Hurricane Isaac was kind to us. The worst damage I saw was to a little tent city where some organization had donated what looked like cardboard mini-houses. They were all ripped to pieces by the time the storm passed. An outer wall on my street in Delmas 91 was knocked down by the wind and the St. Joseph's roof lost some of its tin.
 
 
In Jubilee, there were strong winds and rain during the storm, but no real damage.

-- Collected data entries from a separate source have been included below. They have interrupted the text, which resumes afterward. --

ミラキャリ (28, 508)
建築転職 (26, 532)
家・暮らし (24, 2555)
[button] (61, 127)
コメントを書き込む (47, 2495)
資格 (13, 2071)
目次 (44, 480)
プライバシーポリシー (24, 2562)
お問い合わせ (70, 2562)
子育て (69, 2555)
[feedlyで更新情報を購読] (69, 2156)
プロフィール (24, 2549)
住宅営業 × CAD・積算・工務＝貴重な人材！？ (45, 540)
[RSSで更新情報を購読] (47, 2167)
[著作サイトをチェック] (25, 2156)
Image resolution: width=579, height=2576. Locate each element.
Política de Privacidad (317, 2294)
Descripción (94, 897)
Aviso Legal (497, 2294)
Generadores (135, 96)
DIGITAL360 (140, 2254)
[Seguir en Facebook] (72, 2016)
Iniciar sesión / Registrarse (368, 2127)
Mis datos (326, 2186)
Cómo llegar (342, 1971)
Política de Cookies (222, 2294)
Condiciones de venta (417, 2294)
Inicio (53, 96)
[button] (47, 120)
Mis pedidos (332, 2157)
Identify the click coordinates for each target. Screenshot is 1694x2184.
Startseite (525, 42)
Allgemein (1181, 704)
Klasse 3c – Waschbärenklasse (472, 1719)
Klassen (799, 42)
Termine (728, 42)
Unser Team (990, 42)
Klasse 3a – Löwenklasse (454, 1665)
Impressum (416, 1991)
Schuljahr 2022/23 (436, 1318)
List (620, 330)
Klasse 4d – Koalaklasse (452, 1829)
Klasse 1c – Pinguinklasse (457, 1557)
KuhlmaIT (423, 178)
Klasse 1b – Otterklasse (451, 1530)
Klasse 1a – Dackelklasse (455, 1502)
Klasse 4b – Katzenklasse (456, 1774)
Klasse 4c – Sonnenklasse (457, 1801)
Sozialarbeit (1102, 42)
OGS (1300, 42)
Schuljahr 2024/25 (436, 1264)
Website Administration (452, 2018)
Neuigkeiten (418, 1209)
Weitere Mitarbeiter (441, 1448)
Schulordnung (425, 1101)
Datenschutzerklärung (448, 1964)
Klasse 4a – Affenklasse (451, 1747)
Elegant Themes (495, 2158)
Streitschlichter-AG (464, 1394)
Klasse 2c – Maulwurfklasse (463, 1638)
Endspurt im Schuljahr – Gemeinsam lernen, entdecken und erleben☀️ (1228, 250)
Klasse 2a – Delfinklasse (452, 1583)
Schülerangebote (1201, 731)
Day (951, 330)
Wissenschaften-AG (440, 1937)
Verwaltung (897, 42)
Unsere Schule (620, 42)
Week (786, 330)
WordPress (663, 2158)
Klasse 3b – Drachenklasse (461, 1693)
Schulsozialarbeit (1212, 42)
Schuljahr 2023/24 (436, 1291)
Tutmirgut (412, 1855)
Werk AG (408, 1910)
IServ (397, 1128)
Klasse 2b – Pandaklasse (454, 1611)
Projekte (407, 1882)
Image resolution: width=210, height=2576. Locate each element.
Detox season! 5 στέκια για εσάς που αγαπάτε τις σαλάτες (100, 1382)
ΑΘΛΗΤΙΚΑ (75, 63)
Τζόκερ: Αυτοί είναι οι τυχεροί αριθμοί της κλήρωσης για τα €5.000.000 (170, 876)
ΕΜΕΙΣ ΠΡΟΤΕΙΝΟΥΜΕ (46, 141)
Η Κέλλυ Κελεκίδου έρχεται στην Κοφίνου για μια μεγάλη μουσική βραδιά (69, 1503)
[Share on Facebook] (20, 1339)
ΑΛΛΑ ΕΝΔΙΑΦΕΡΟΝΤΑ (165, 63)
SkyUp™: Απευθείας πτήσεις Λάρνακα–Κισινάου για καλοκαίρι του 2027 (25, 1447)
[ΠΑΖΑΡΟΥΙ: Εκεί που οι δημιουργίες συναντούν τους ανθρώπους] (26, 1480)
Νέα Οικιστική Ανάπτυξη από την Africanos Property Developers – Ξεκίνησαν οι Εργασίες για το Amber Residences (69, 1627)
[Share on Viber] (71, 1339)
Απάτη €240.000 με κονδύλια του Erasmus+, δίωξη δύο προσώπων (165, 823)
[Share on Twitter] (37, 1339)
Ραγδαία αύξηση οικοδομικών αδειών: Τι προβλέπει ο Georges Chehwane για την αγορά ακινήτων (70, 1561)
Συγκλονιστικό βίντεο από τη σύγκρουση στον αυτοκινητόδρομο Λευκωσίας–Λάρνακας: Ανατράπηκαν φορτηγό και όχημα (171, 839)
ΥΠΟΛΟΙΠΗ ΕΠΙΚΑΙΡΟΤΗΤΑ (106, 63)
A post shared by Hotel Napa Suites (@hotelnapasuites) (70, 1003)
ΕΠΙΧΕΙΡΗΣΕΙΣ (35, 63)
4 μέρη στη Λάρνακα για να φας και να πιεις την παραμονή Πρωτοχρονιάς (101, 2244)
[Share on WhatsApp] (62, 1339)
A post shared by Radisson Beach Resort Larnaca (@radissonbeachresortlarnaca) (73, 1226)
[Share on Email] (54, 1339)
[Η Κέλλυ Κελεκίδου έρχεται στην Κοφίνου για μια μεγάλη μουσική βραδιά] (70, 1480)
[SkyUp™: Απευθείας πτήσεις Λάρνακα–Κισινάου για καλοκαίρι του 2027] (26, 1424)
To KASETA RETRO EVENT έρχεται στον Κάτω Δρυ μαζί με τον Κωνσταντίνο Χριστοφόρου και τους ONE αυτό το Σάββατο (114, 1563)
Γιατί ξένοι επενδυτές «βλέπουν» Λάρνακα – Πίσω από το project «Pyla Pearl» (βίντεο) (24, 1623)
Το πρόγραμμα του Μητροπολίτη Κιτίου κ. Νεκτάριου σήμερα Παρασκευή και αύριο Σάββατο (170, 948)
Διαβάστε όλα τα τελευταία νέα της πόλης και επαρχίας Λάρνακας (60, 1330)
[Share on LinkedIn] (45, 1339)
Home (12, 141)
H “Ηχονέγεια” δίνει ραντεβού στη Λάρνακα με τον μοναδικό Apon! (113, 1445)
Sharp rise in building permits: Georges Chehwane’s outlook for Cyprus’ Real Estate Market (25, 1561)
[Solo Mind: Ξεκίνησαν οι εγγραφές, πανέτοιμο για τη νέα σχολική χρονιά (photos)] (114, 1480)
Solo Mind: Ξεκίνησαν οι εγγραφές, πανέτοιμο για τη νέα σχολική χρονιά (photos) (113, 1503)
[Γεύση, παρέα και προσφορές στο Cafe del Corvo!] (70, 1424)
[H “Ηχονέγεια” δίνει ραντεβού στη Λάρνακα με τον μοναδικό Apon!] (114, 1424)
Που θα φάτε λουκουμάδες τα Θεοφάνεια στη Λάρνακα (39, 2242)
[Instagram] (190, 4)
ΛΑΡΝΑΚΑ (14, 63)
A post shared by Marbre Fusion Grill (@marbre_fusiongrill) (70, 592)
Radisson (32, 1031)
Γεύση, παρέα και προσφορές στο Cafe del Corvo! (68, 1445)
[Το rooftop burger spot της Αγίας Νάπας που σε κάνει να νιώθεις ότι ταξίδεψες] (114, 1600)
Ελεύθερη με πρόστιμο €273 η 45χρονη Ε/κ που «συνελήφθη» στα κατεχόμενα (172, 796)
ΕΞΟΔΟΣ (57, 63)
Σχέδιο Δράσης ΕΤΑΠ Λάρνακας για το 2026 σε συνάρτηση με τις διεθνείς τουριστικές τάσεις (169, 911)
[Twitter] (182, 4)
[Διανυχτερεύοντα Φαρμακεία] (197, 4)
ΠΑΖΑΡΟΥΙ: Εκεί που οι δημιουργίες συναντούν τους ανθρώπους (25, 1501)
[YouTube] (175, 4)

We do collect water in the spaces between the school, clinic and houses, but it's been slowly drying up.


 
The funny part is that the farmers near Gonaives actually wanted Isaac to come and they were disappointed that it didn't bring more rain. The river that runs outside Gonaives is the primary source of irrigation for fields of rice, corn, millet, bananas, eggplants, Haitian sweet potato, watermelons, sugar cane, and lots of other fruits and vegetables. Usually at this time of year, the river is a rushing force to be reckoned with, easily channeled into ditches that drain into the fields. Not this year, though. This year, we haven't had enough rain so it's low and slow flowing. In a few areas, it's almost completely dry. 
 
 
Enoch, the farmer that I made friends with on my last bike ride to the river, told me that this happens every few years. "We won't get our harvest this year," he said sadly. "We're going to have a rough year." Like most people who meet me, he asked what I could do to help them. That's the white person's job, you know, to solve anything going wrong in Haiti. I was pleasantly surprised at his reaction to my answer. When I told him that the best I could do was pray for the rain, he smiled, shook my hand and thanked me. "Come visit us here again, Miss!" he called, as I biked away.
 

Wednesday, September 5, 2012

Look at this beautiful foot!


This is our foot lady, healed and visiting clinic only periodically for itch cream and pain meds. I am amazed!